Starting at the line that contains "Click the Average", write out every line to the end of the records below exactly, and leave out the pictures.

(Recorded data)
--- START ---
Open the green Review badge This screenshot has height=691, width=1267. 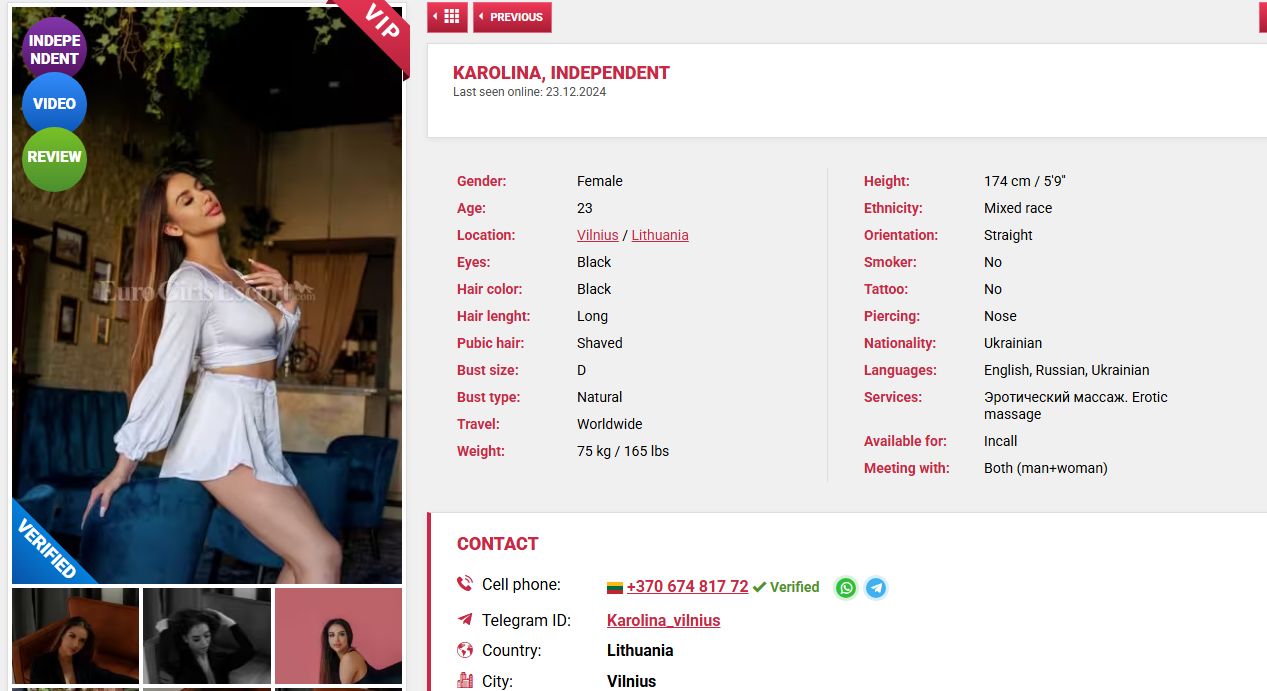[x=54, y=158]
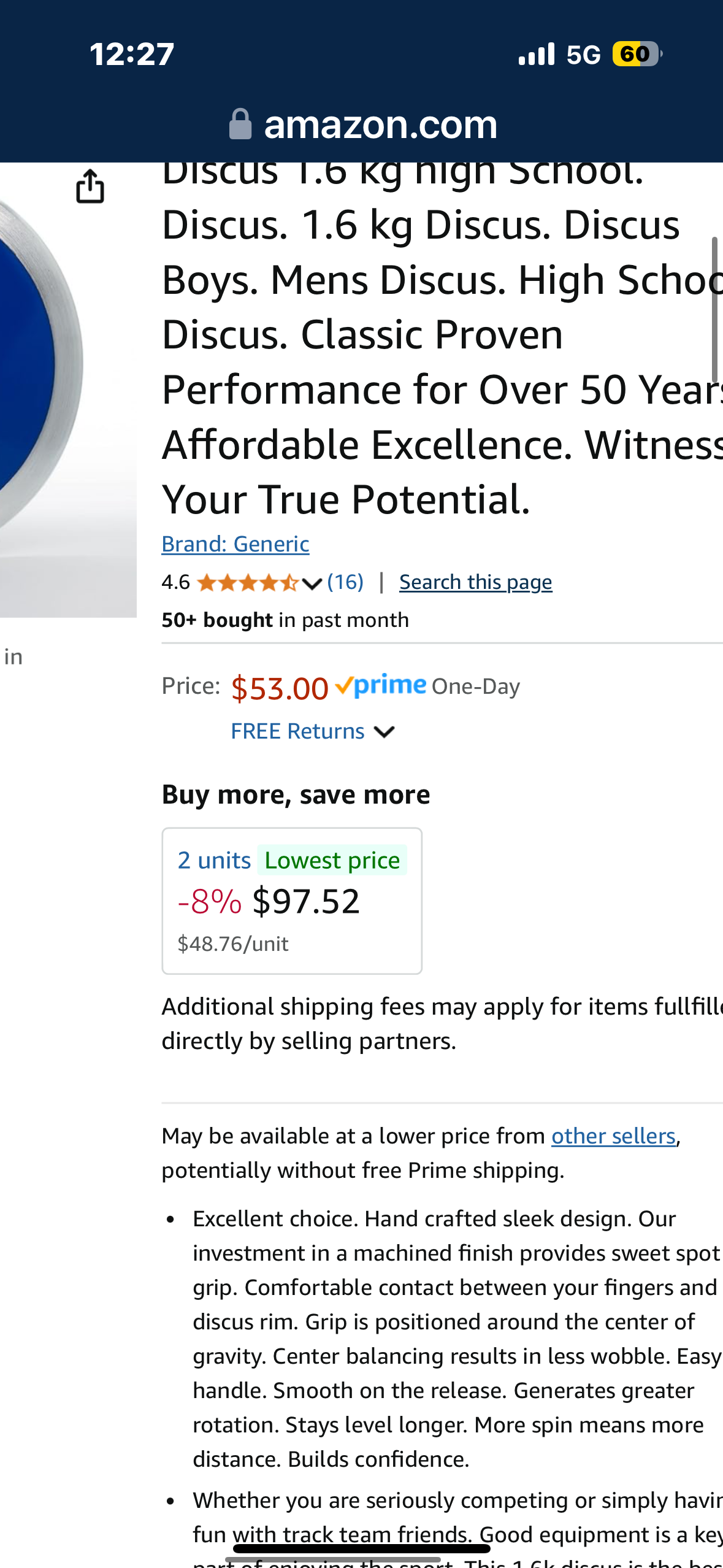Viewport: 723px width, 1568px height.
Task: Open the FREE Returns details
Action: pos(297,731)
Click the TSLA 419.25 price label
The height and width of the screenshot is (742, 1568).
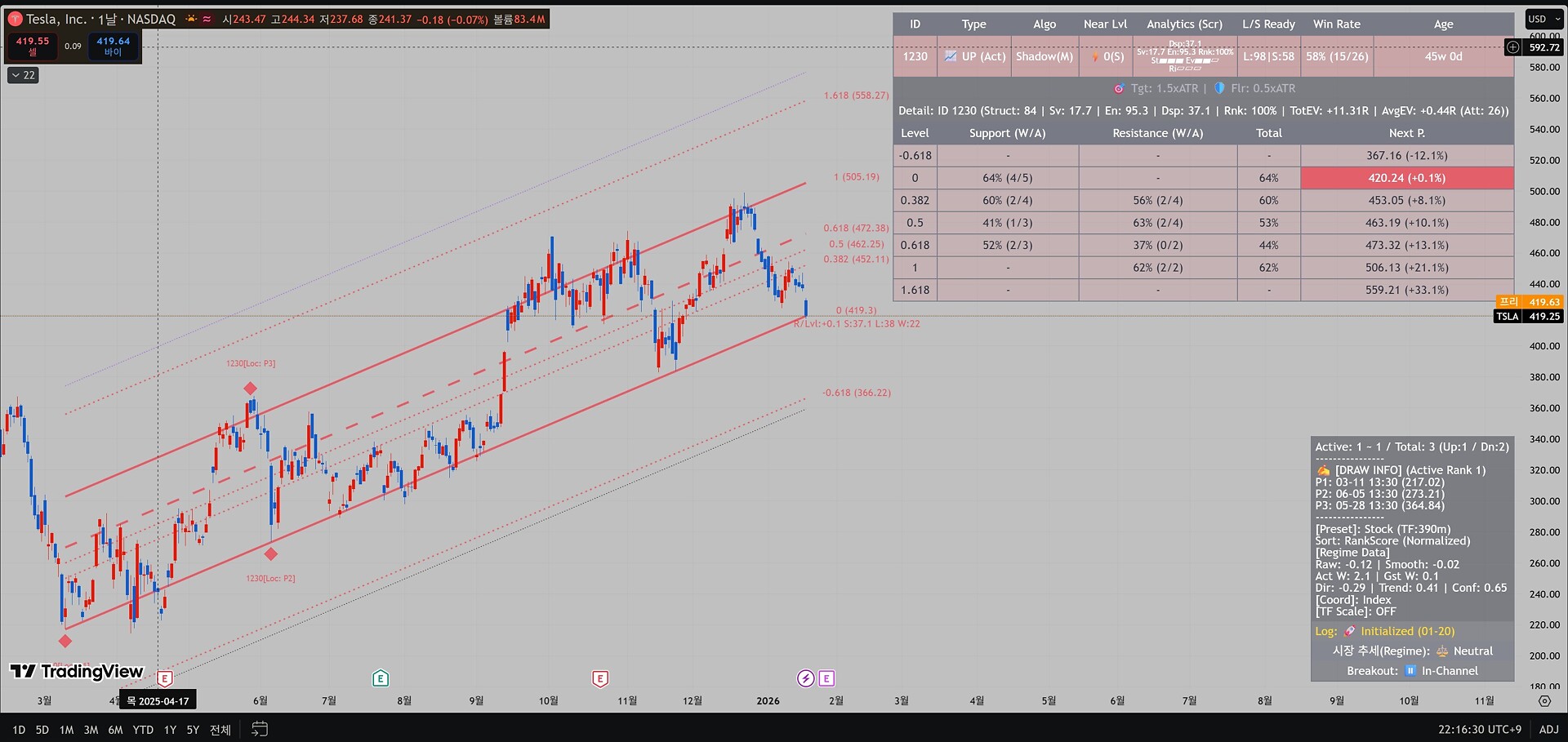click(1528, 316)
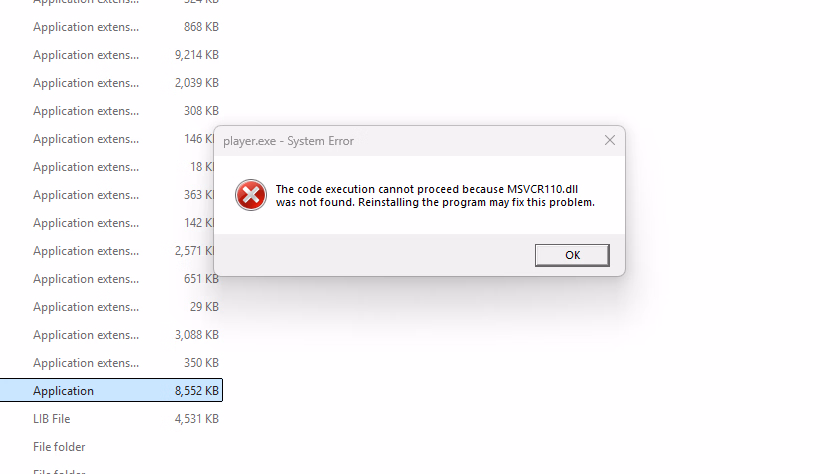This screenshot has width=820, height=474.
Task: Click the OK button in error dialog
Action: click(572, 255)
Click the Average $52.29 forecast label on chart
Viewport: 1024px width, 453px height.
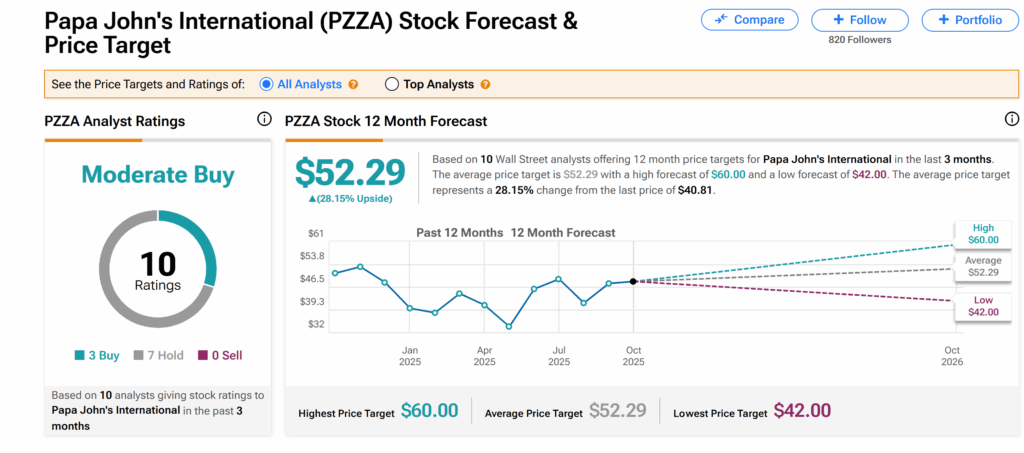[x=984, y=267]

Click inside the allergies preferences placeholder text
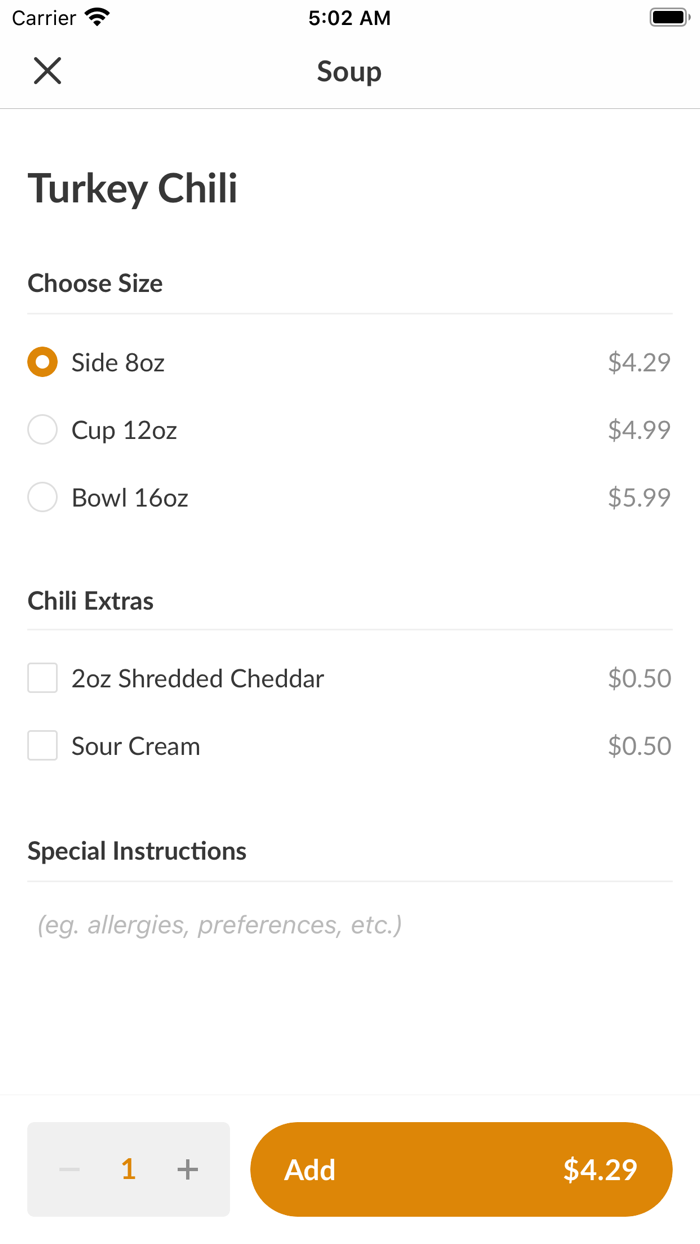[220, 924]
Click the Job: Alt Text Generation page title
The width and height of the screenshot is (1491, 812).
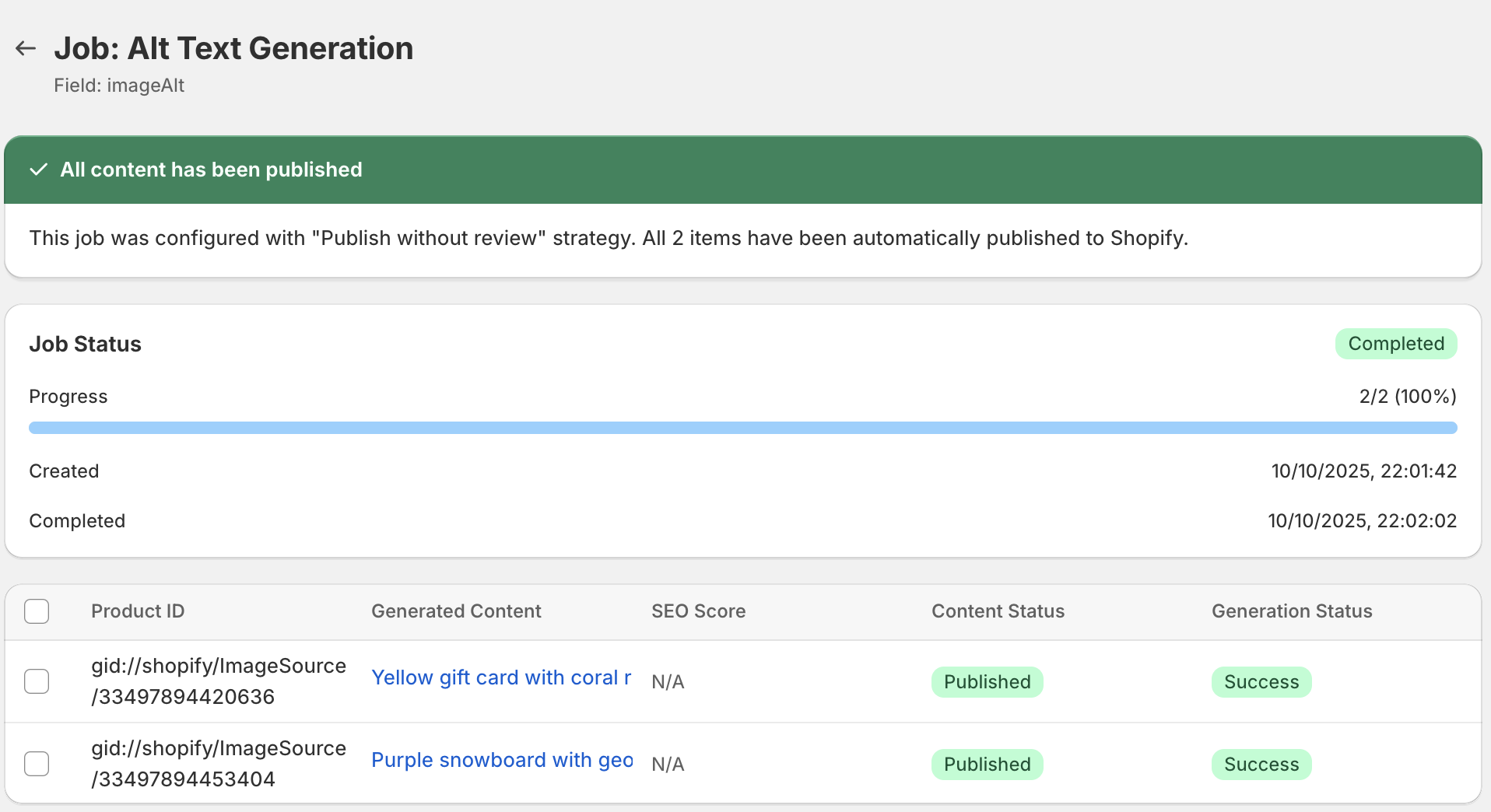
--- END ---
EXERCISE ANSWER:
Click the Average $52.29 forecast label on chart
Viewport: 1024px width, 453px height.
[x=984, y=267]

Click inside the allergies preferences placeholder text
[220, 924]
Click the Job: Alt Text Generation page title
The width and height of the screenshot is (1491, 812).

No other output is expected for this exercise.